=== To do ===
Reproduce all of the following records word for word, leaving out the pictures.
>> BEGIN Dataset records
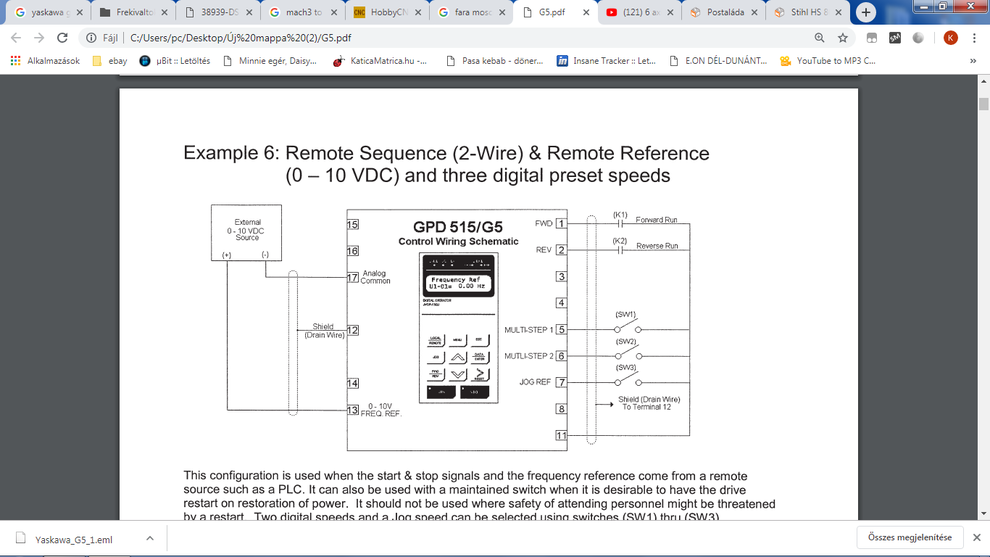Click the browser back arrow

15,38
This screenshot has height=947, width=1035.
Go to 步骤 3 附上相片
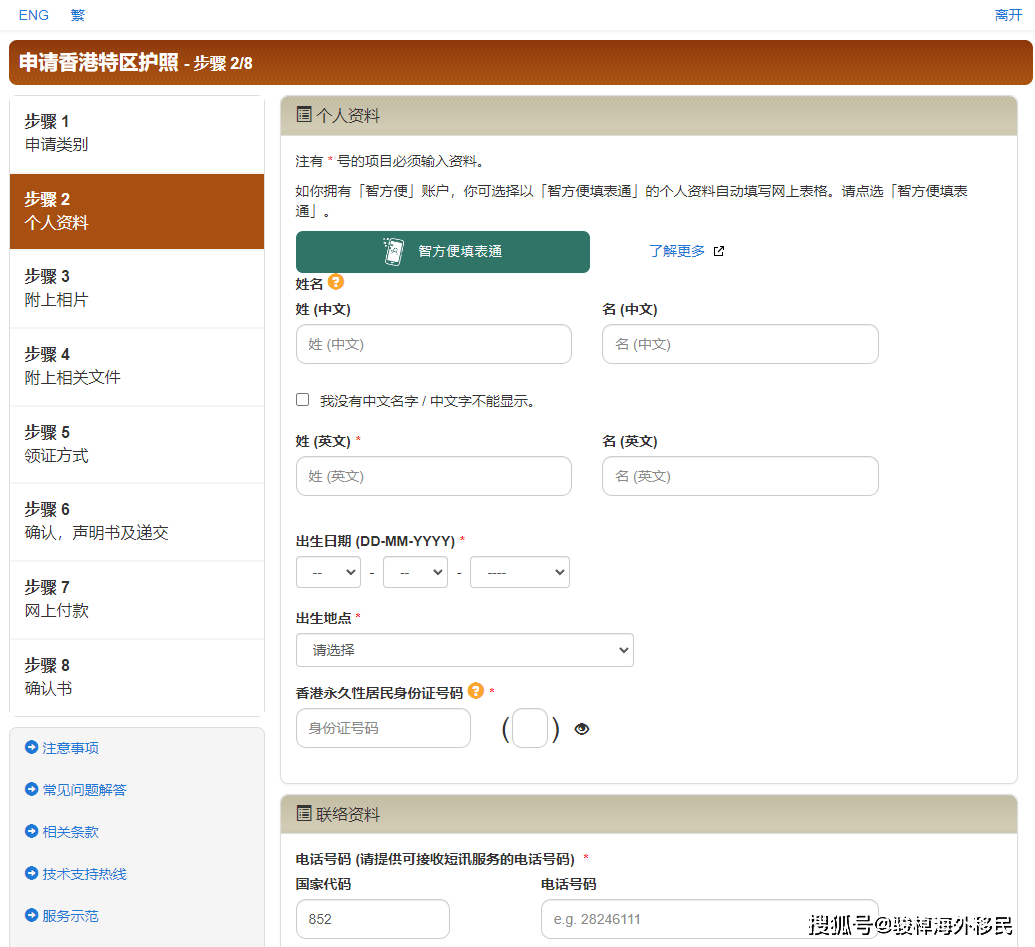pyautogui.click(x=137, y=288)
>> END Dataset records
=== Solution for this problem ===
Click the browser back arrow

15,38
This screenshot has height=947, width=1035.
Go to 步骤 3 附上相片
pyautogui.click(x=137, y=288)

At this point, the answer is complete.